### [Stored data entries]
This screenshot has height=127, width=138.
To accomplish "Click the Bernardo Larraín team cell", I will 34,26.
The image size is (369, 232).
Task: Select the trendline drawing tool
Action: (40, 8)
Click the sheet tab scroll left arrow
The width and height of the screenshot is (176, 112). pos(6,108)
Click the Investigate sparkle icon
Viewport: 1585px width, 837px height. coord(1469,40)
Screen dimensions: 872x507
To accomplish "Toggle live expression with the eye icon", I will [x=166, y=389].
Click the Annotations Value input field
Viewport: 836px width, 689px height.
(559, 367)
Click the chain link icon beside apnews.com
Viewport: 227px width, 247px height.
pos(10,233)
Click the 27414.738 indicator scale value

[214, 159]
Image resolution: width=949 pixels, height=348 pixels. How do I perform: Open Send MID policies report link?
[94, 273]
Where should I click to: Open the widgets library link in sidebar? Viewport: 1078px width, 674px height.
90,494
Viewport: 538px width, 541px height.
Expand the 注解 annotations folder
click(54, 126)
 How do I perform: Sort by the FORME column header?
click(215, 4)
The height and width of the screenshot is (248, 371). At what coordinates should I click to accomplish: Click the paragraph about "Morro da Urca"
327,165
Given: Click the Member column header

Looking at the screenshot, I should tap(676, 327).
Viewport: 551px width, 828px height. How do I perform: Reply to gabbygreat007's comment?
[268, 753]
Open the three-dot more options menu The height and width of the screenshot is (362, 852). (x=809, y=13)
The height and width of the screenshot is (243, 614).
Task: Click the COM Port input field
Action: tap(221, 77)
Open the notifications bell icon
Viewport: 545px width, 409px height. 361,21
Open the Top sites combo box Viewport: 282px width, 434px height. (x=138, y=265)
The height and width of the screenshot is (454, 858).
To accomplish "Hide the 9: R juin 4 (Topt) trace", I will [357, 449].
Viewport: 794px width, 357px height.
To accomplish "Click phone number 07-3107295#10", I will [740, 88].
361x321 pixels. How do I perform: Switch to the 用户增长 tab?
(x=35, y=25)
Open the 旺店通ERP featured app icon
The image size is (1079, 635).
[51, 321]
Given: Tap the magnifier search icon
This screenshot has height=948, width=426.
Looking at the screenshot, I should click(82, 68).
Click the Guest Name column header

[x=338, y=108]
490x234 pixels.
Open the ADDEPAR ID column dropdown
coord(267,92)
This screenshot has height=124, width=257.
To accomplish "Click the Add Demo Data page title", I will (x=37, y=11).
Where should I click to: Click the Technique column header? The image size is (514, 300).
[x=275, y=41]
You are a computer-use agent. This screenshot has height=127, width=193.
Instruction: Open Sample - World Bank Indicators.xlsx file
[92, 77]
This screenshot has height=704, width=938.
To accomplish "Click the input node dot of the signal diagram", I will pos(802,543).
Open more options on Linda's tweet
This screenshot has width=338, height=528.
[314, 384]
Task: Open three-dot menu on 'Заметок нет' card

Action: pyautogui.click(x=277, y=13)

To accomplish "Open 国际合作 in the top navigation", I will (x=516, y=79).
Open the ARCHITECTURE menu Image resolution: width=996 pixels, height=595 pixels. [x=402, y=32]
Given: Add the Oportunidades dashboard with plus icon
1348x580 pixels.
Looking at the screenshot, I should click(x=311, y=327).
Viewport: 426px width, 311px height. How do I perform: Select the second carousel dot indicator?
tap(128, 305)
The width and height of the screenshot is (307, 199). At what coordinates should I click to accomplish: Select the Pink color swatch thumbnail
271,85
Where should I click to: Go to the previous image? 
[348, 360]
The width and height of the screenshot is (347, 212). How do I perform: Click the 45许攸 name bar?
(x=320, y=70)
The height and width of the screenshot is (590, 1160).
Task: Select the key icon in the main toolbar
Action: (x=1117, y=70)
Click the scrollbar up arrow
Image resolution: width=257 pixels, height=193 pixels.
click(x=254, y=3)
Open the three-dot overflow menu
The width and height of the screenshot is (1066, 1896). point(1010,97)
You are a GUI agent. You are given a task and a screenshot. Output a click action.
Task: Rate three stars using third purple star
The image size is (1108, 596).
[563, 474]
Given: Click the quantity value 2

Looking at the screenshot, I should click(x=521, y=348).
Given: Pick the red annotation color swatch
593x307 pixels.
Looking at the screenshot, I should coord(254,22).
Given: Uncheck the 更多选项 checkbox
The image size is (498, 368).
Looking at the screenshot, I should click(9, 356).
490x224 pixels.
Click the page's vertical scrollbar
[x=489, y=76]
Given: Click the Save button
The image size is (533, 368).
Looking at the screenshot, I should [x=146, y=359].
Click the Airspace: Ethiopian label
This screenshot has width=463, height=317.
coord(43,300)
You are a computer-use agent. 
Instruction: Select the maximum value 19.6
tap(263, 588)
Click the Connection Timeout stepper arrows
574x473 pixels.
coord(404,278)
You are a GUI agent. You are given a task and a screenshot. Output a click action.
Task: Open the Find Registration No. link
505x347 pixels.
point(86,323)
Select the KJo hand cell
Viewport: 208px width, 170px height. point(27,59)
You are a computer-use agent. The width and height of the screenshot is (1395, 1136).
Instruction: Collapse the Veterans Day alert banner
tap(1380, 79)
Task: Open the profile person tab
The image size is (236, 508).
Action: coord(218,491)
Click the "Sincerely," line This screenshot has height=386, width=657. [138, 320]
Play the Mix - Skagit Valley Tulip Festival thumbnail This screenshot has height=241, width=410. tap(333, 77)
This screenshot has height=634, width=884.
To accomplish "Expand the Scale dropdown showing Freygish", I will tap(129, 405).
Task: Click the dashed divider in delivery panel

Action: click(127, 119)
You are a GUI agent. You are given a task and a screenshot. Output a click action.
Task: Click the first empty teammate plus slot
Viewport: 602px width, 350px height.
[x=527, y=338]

### [EXERCISE REQUIREMENTS]
Word for word, write out all of the data above.

### [YOUR RESPONSE]
This screenshot has height=127, width=138.
To accomplish "Click the Bernardo Larraín team cell", I will 34,26.
The image size is (369, 232).
Task: Select the trendline drawing tool
Action: (40, 8)
Click the sheet tab scroll left arrow
The width and height of the screenshot is (176, 112). pos(6,108)
Click the Investigate sparkle icon
Viewport: 1585px width, 837px height. coord(1469,40)
Screen dimensions: 872x507
To accomplish "Toggle live expression with the eye icon", I will [x=166, y=389].
Click the Annotations Value input field
Viewport: 836px width, 689px height.
(559, 367)
Click the chain link icon beside apnews.com
Viewport: 227px width, 247px height.
pos(10,233)
Click the 27414.738 indicator scale value

[214, 159]
Image resolution: width=949 pixels, height=348 pixels. How do I perform: Open Send MID policies report link?
[94, 273]
Where should I click to: Open the widgets library link in sidebar? Viewport: 1078px width, 674px height.
90,494
Viewport: 538px width, 541px height.
Expand the 注解 annotations folder
click(54, 126)
 How do I perform: Sort by the FORME column header?
click(215, 4)
The height and width of the screenshot is (248, 371). At what coordinates should I click to accomplish: Click the paragraph about "Morro da Urca"
327,165
Given: Click the Member column header

Looking at the screenshot, I should tap(676, 327).
Viewport: 551px width, 828px height. How do I perform: Reply to gabbygreat007's comment?
[268, 753]
Open the three-dot more options menu The height and width of the screenshot is (362, 852). (x=809, y=13)
The height and width of the screenshot is (243, 614).
Task: Click the COM Port input field
Action: tap(221, 77)
Open the notifications bell icon
Viewport: 545px width, 409px height. 361,21
Open the Top sites combo box Viewport: 282px width, 434px height. (x=138, y=265)
The height and width of the screenshot is (454, 858).
To accomplish "Hide the 9: R juin 4 (Topt) trace", I will [357, 449].
Viewport: 794px width, 357px height.
To accomplish "Click phone number 07-3107295#10", I will [740, 88].
361x321 pixels. How do I perform: Switch to the 用户增长 tab?
(x=35, y=25)
Open the 旺店通ERP featured app icon
The image size is (1079, 635).
[51, 321]
Given: Tap the magnifier search icon
This screenshot has height=948, width=426.
Looking at the screenshot, I should click(82, 68).
Click the Guest Name column header

[x=338, y=108]
490x234 pixels.
Open the ADDEPAR ID column dropdown
coord(267,92)
This screenshot has height=124, width=257.
To accomplish "Click the Add Demo Data page title", I will (x=37, y=11).
Where should I click to: Click the Technique column header? The image size is (514, 300).
[x=275, y=41]
You are a computer-use agent. This screenshot has height=127, width=193.
Instruction: Open Sample - World Bank Indicators.xlsx file
[92, 77]
This screenshot has height=704, width=938.
To accomplish "Click the input node dot of the signal diagram", I will pos(802,543).
Open more options on Linda's tweet
This screenshot has width=338, height=528.
[314, 384]
Task: Open three-dot menu on 'Заметок нет' card

Action: pyautogui.click(x=277, y=13)

To accomplish "Open 国际合作 in the top navigation", I will (x=516, y=79).
Open the ARCHITECTURE menu Image resolution: width=996 pixels, height=595 pixels. [x=402, y=32]
Given: Add the Oportunidades dashboard with plus icon
1348x580 pixels.
Looking at the screenshot, I should click(x=311, y=327).
Viewport: 426px width, 311px height. How do I perform: Select the second carousel dot indicator?
tap(128, 305)
The width and height of the screenshot is (307, 199). At what coordinates should I click to accomplish: Select the Pink color swatch thumbnail
271,85
Where should I click to: Go to the previous image? 
[348, 360]
The width and height of the screenshot is (347, 212). How do I perform: Click the 45许攸 name bar?
(x=320, y=70)
The height and width of the screenshot is (590, 1160).
Task: Select the key icon in the main toolbar
Action: (x=1117, y=70)
Click the scrollbar up arrow
Image resolution: width=257 pixels, height=193 pixels.
click(x=254, y=3)
Open the three-dot overflow menu
The width and height of the screenshot is (1066, 1896). point(1010,97)
You are a GUI agent. You are given a task and a screenshot. Output a click action.
Task: Rate three stars using third purple star
The image size is (1108, 596).
[563, 474]
Given: Click the quantity value 2

Looking at the screenshot, I should click(x=521, y=348).
Given: Pick the red annotation color swatch
593x307 pixels.
Looking at the screenshot, I should coord(254,22).
Given: Uncheck the 更多选项 checkbox
The image size is (498, 368).
Looking at the screenshot, I should click(9, 356).
490x224 pixels.
Click the page's vertical scrollbar
[x=489, y=76]
Given: Click the Save button
The image size is (533, 368).
Looking at the screenshot, I should [x=146, y=359].
Click the Airspace: Ethiopian label
This screenshot has width=463, height=317.
coord(43,300)
You are a computer-use agent. 
Instruction: Select the maximum value 19.6
tap(263, 588)
Click the Connection Timeout stepper arrows
574x473 pixels.
coord(404,278)
You are a GUI agent. You are given a task and a screenshot. Output a click action.
Task: Open the Find Registration No. link
505x347 pixels.
point(86,323)
Select the KJo hand cell
Viewport: 208px width, 170px height. point(27,59)
You are a computer-use agent. The width and height of the screenshot is (1395, 1136).
Instruction: Collapse the Veterans Day alert banner
tap(1380, 79)
Task: Open the profile person tab
The image size is (236, 508).
Action: coord(218,491)
Click the "Sincerely," line This screenshot has height=386, width=657. [138, 320]
Play the Mix - Skagit Valley Tulip Festival thumbnail This screenshot has height=241, width=410. tap(333, 77)
This screenshot has height=634, width=884.
To accomplish "Expand the Scale dropdown showing Freygish", I will tap(129, 405).
Task: Click the dashed divider in delivery panel

Action: click(127, 119)
You are a GUI agent. You are given a task and a screenshot. Output a click action.
Task: Click the first empty teammate plus slot
Viewport: 602px width, 350px height.
[x=527, y=338]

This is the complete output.